[START Provided text]

Don't think of it as a re-post. Think of it as a "repeat performance".
Yeah. That's the ticket.
Another money-making opportunity came our way last Saturday and neither Mary or I could resist: a four-hour nursing certification test.
Four hours of watching people take a test.
Normally these tests are taken by anywhere from 15 to 30 people. Saturday’s attendance was five.
That’s seven people in a silent room for four hours.
Judging by the general attitude of the test-takers, this is about the right amount of time to take these tests. For the people that are there to distribute, explain, watch, time, and gather these tests, however, it is four hours of reading and free-rein imagination.
Four hours is a long time.
I’ve come to find that I naturally check my watch every 30 minutes or so. I’m not particularly proud of this and sometimes make an effort to go longer, just to see if I can.
In my experience, the first three half hours float by rather easily, especially if you’ve brought a good book. It’s that fourth half hour that’ll get ya.
I am grinning absentmindedly after having come to the somewhat dreamy realization that I had been the recent recipient of a “rash” of butt-dialings – cell-phone calls from friends who had not intended to call but had done so unwittingly, perhaps by sitting on their phones – when Mary starts it.
Mary started it.
She pushes a legal pad toward me.
“This is a little dull. My next career will be in the exotic dancing arena. I hear they do well.”
It is important to note here that we had, just two hours earlier, been discussing the horrors of beachwear and what it would take to get us to come out of a dressing room in less than our full complement of clothing.

[END Provided text]

_Task requirements_.
1) Answer these questions about the test-watching story:
(a) How many people came to take the test on Saturday?
(b) How often does the narrator naturally check the watch?
(c) What had Mary and the narrator been discussing two hours before Mary pushed the legal pad over?
2) Reproduce all of the rows below word for word, leaving the pictures out.

[START Stored records]

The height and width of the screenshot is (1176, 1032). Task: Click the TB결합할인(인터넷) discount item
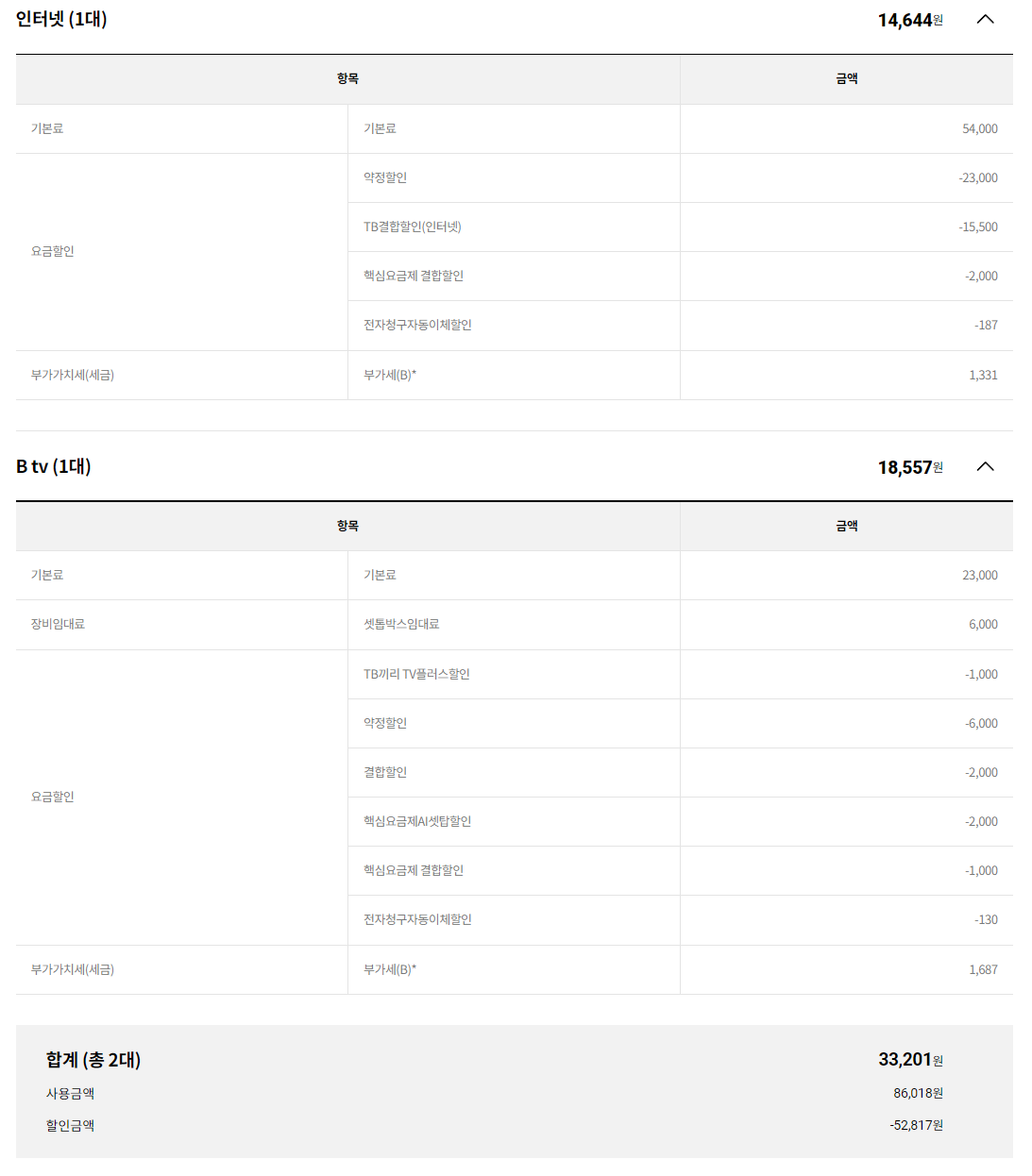[413, 227]
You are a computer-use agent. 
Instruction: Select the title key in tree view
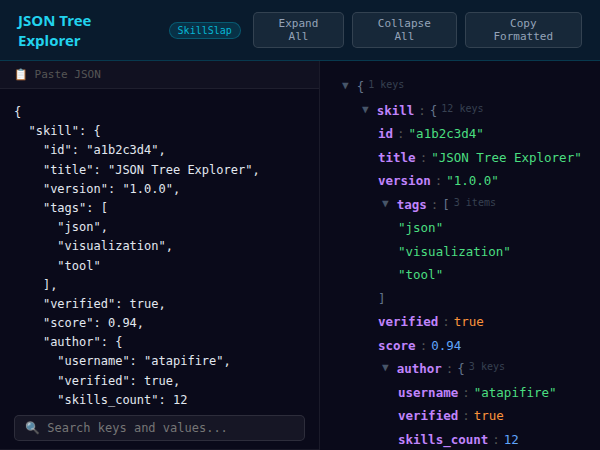[396, 157]
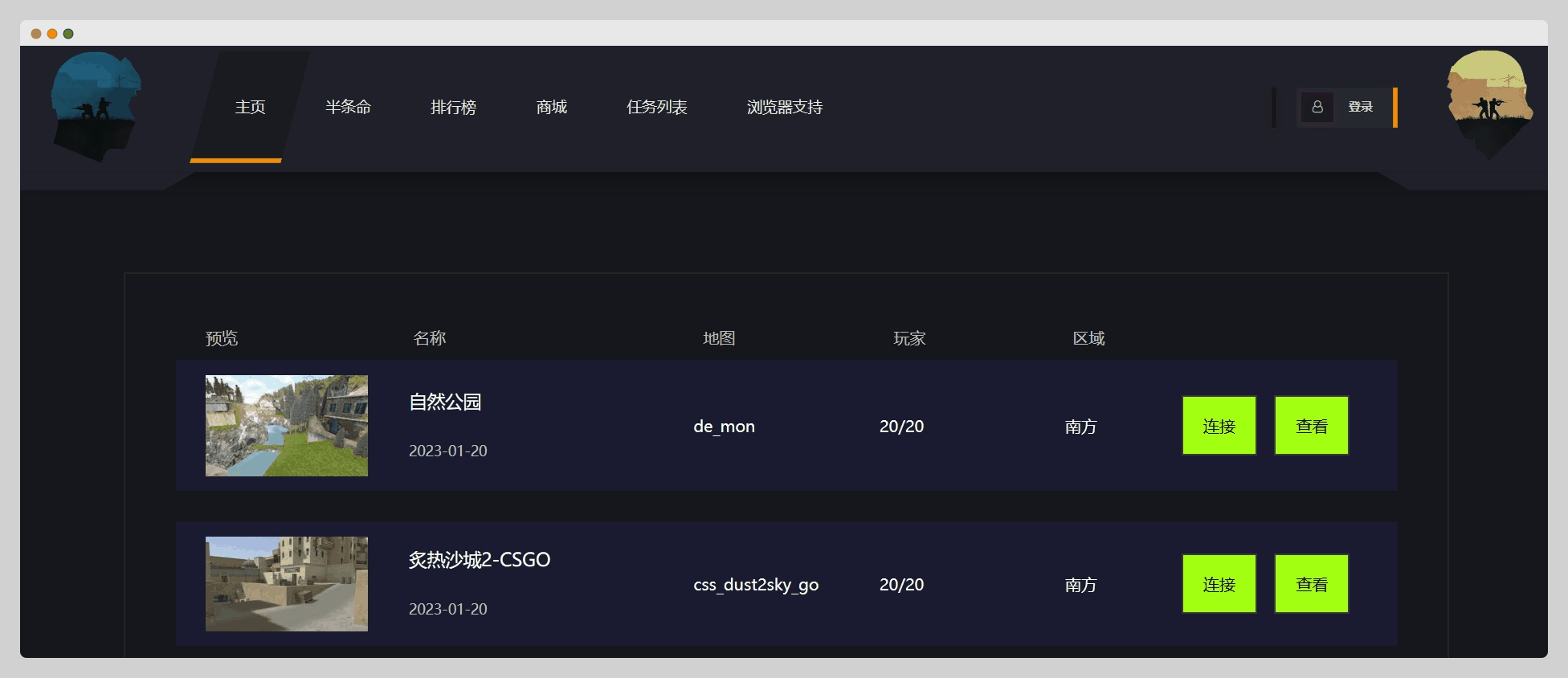1568x678 pixels.
Task: Click the 炙热沙城2-CSGO server name
Action: (479, 560)
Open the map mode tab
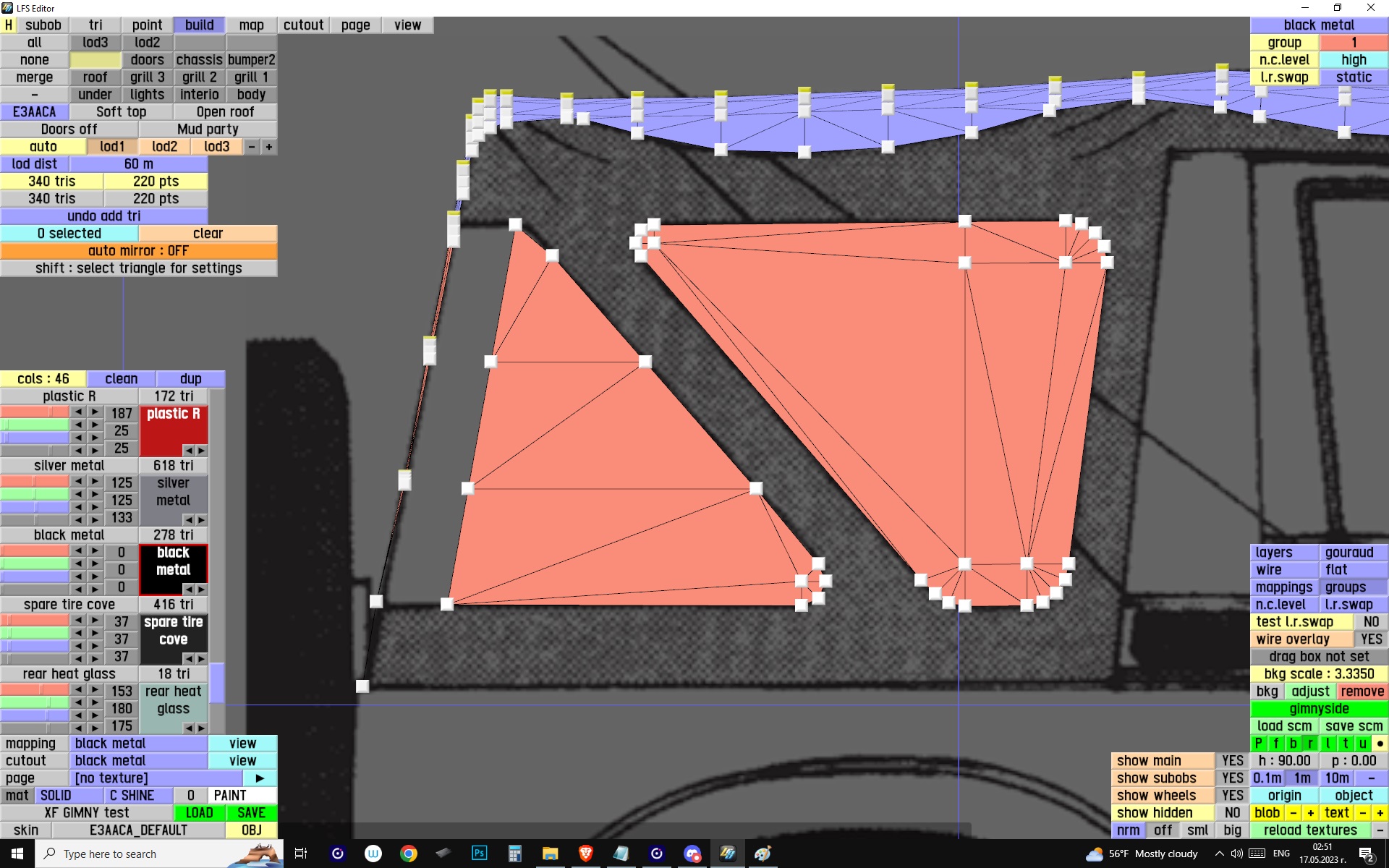This screenshot has width=1389, height=868. [x=251, y=25]
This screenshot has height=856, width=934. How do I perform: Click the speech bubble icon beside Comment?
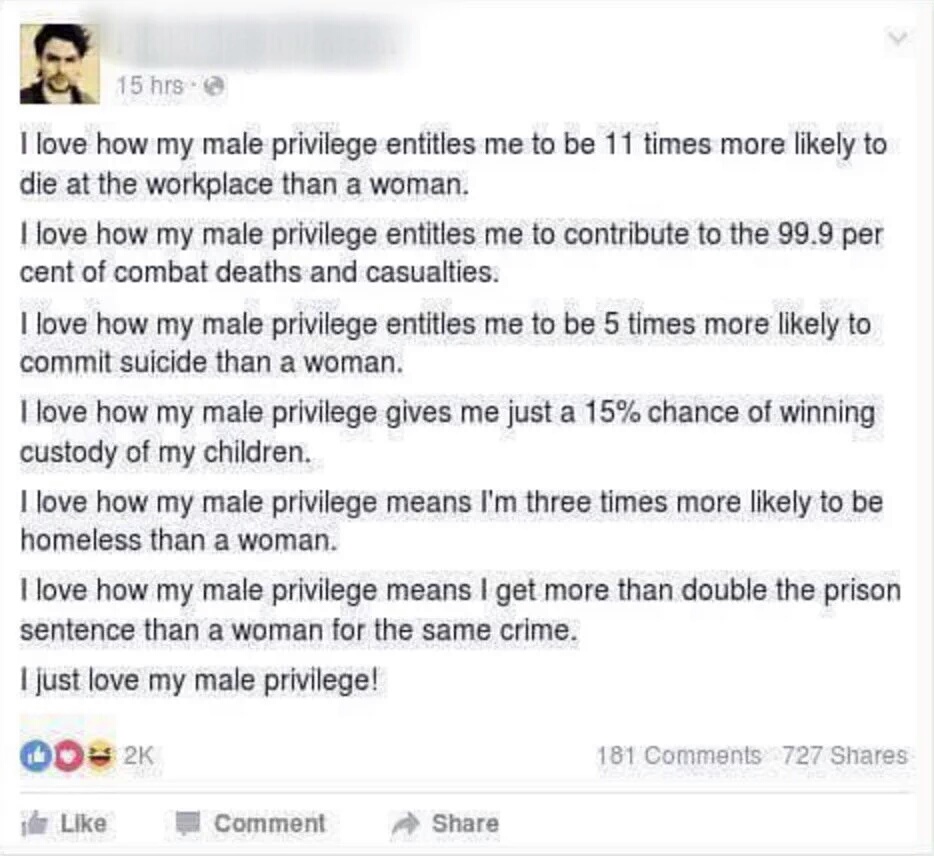click(186, 823)
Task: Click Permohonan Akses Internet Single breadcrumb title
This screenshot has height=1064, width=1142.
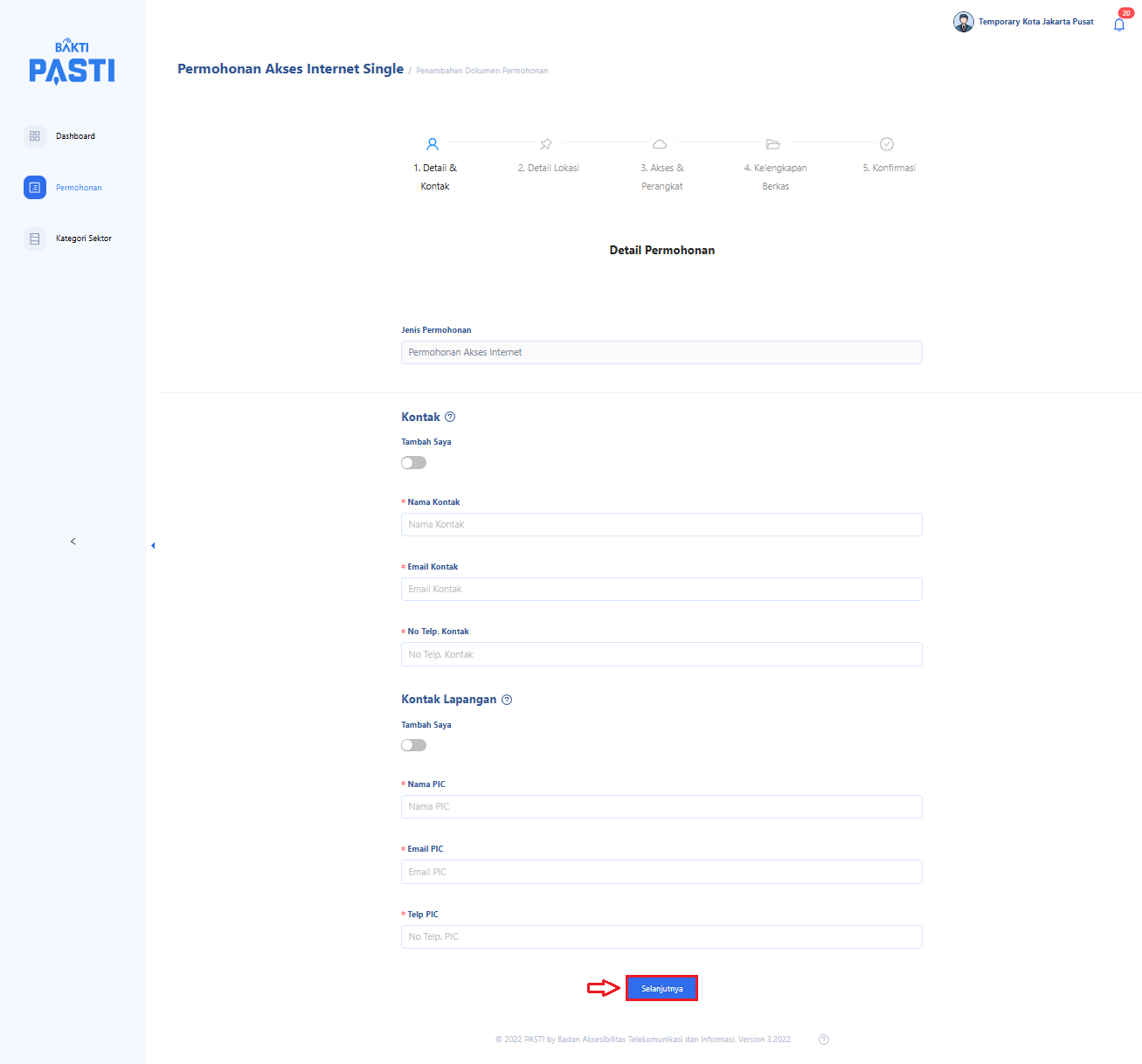Action: (x=290, y=69)
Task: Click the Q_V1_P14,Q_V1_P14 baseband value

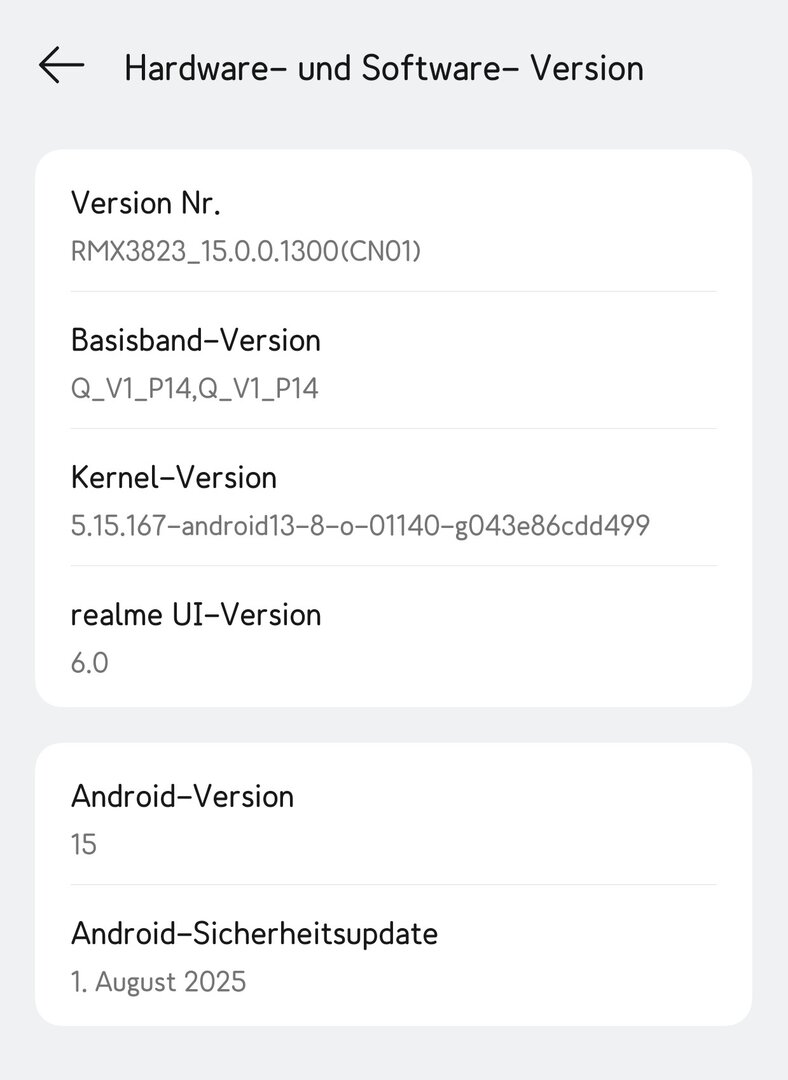Action: pyautogui.click(x=195, y=387)
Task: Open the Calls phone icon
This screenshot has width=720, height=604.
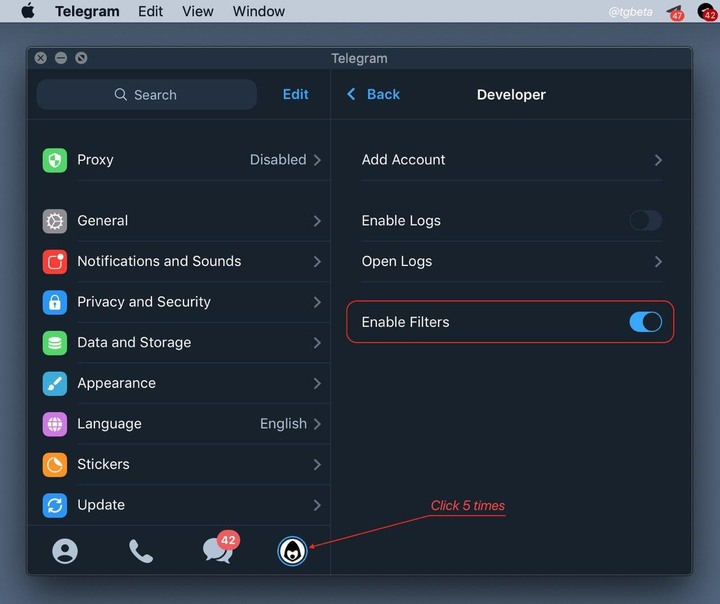Action: point(141,551)
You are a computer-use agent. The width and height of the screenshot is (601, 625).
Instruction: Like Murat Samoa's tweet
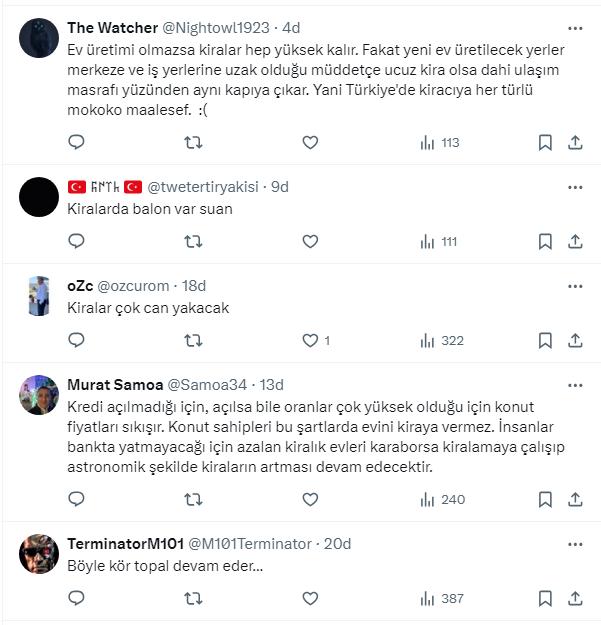[x=310, y=499]
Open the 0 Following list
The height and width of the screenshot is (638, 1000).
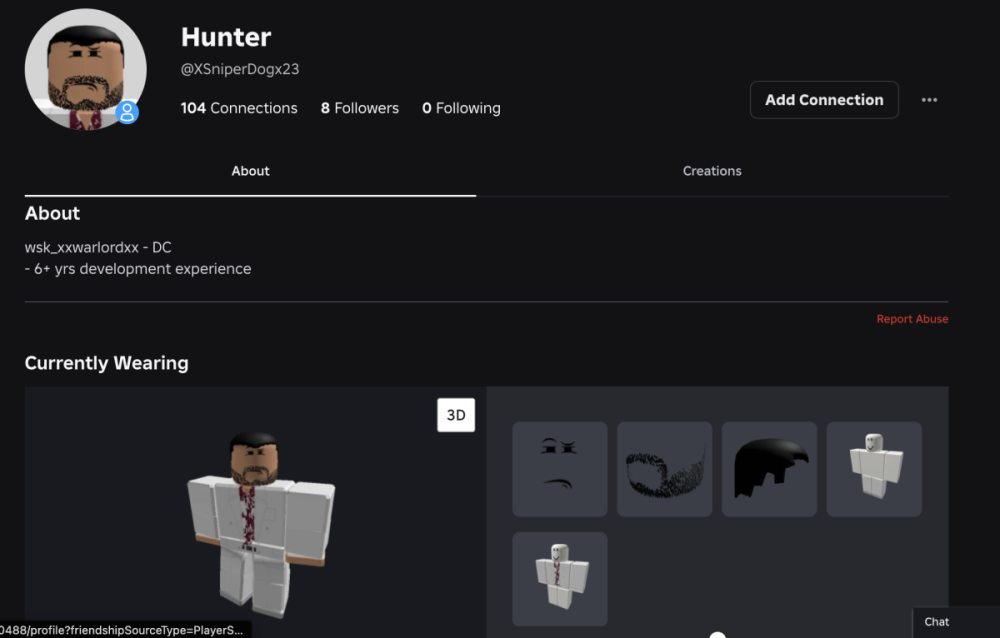pyautogui.click(x=461, y=108)
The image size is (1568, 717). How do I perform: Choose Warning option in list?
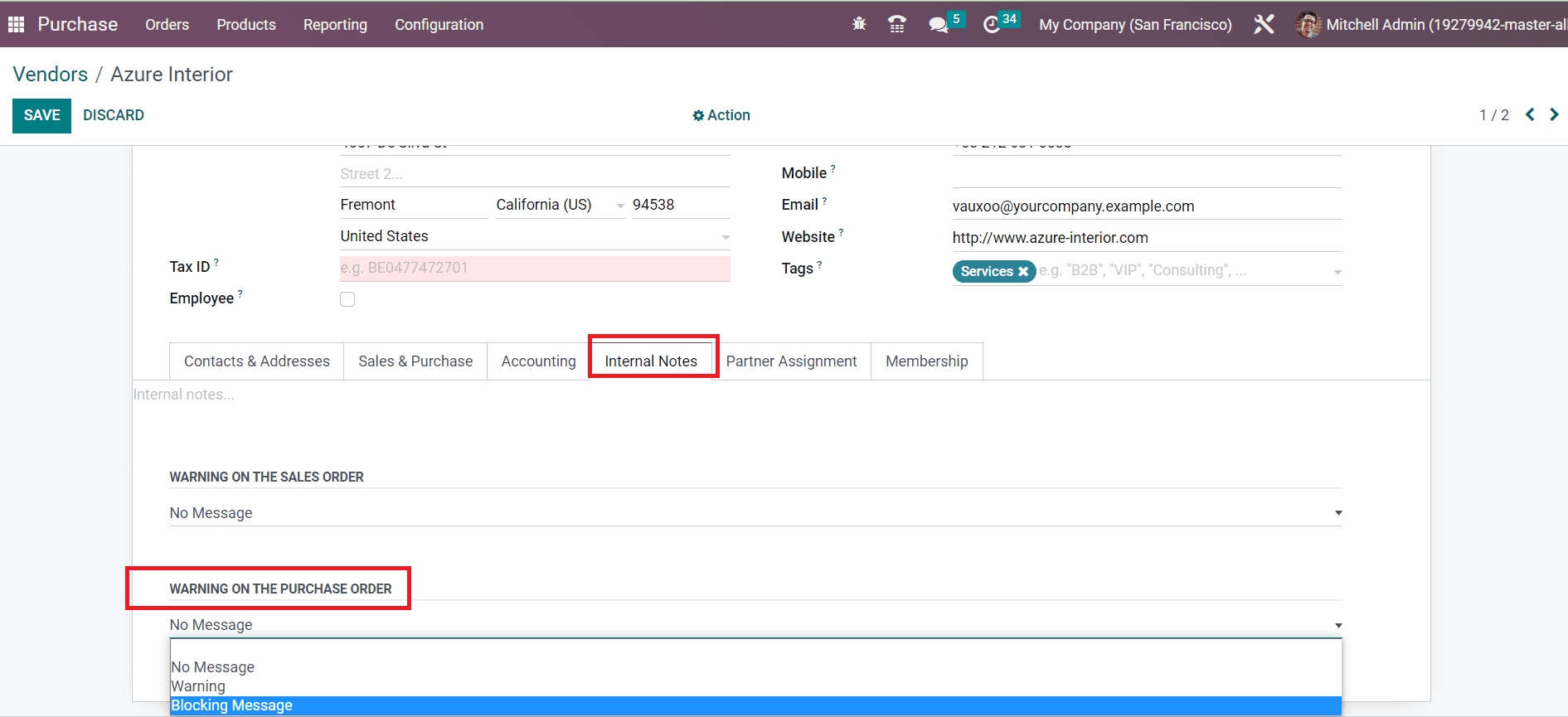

[END Stored records]

_Answers for this exercise_.
1)
(a) Five people took the test.
(b) The narrator checks the watch every 30 minutes or so.
(c) They had been discussing the horrors of beachwear and what it would take to get them to come out of a dressing room in less than their full complement of clothing.

2)
The height and width of the screenshot is (1176, 1032). Task: Click the TB결합할인(인터넷) discount item
[413, 227]
You are a computer-use agent. 
Instruction: Select the title key in tree view
[396, 157]
1568x678 pixels.
Task: Click the 炙热沙城2-CSGO server name
Action: (479, 560)
Open the map mode tab
This screenshot has width=1389, height=868. [x=251, y=25]
This screenshot has height=856, width=934. How do I perform: Click the speech bubble icon beside Comment?
click(186, 823)
Task: Click Permohonan Akses Internet Single breadcrumb title
This screenshot has height=1064, width=1142.
Action: (x=290, y=69)
Task: Click the Q_V1_P14,Q_V1_P14 baseband value

Action: pyautogui.click(x=195, y=387)
Task: Open the Calls phone icon
This screenshot has width=720, height=604.
Action: point(141,551)
You are a computer-use agent. The width and height of the screenshot is (601, 625).
Instruction: Like Murat Samoa's tweet
[x=310, y=499]
Open the 0 Following list
The height and width of the screenshot is (638, 1000).
pyautogui.click(x=461, y=108)
The image size is (1568, 717). How do I perform: Choose Warning option in list?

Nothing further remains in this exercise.